**Collected data entries:**
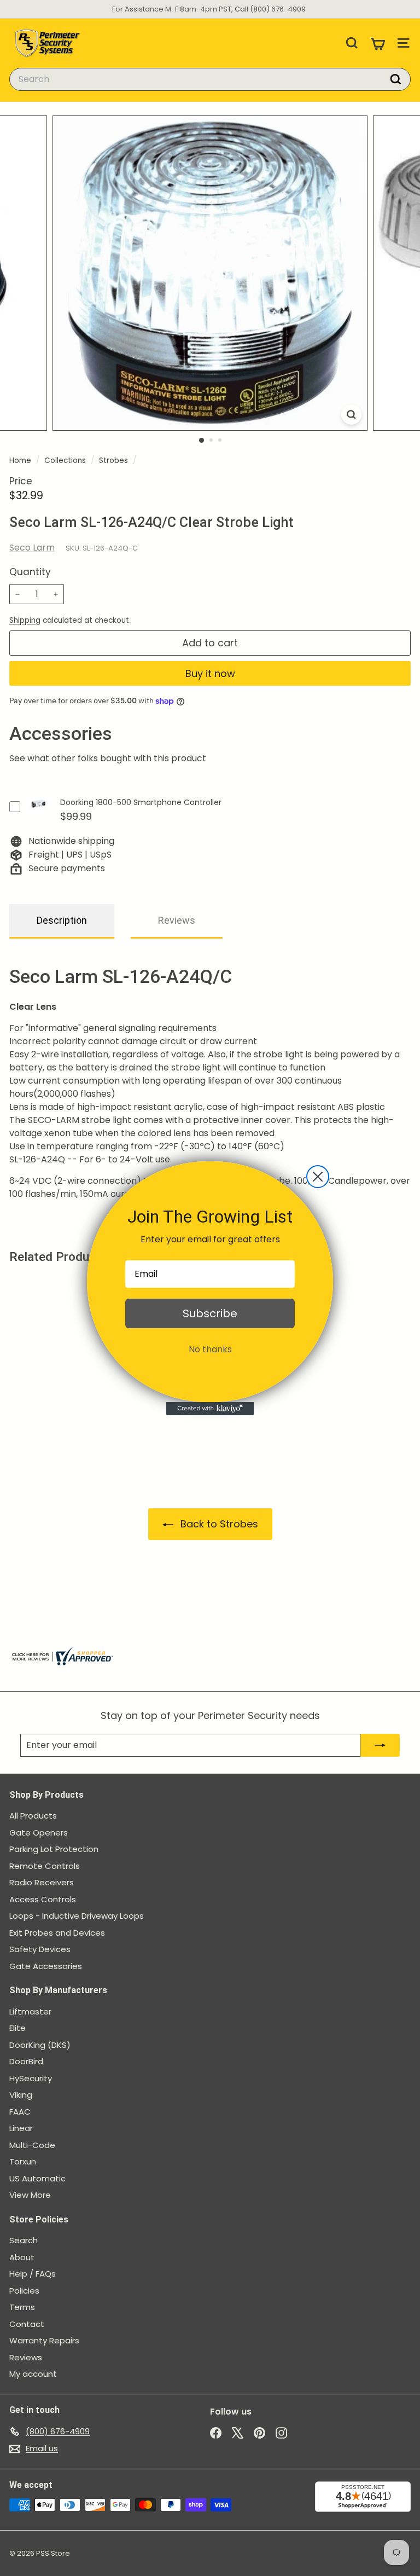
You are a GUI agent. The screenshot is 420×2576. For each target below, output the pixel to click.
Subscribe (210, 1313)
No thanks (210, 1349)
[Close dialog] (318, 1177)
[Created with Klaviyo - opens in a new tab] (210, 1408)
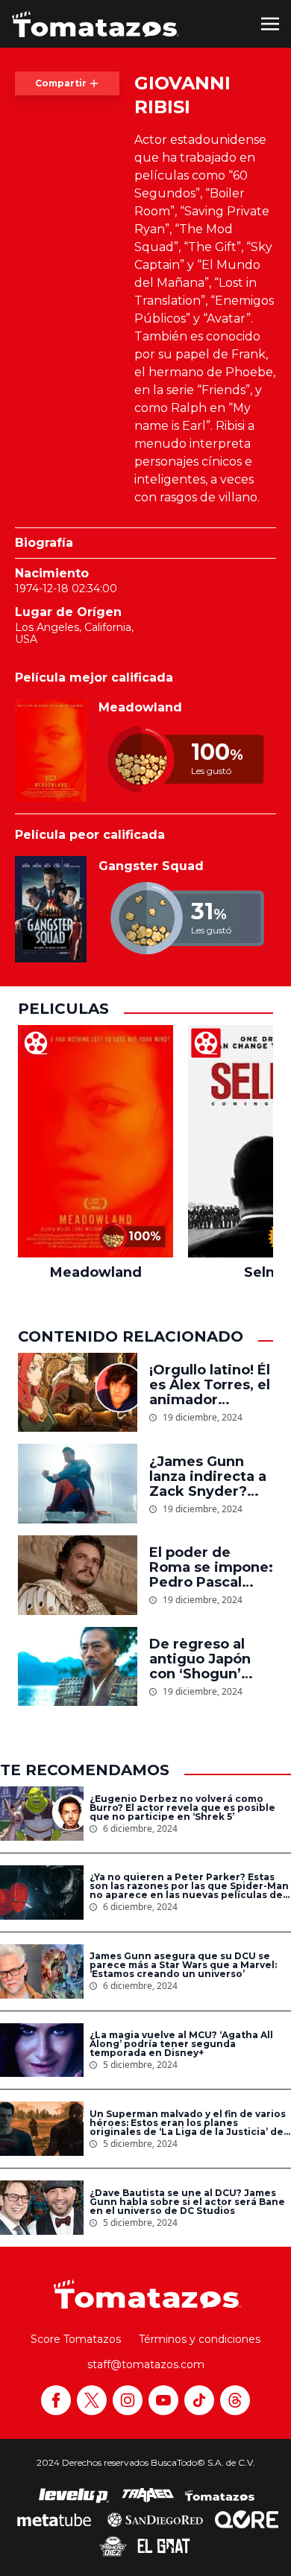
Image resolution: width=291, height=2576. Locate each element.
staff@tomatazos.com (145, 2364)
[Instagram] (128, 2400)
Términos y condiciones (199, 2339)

**Task statement:** Starting with the line that holds "Subscribe (210, 1313)", return each line exactly through the final line of the entries above; pictures are not part of the output.

**Response area:**
Subscribe (210, 1313)
No thanks (210, 1349)
[Close dialog] (318, 1177)
[Created with Klaviyo - opens in a new tab] (210, 1408)
Image resolution: width=291, height=2576. Locate each element.
staff@tomatazos.com (145, 2364)
[Instagram] (128, 2400)
Términos y condiciones (199, 2339)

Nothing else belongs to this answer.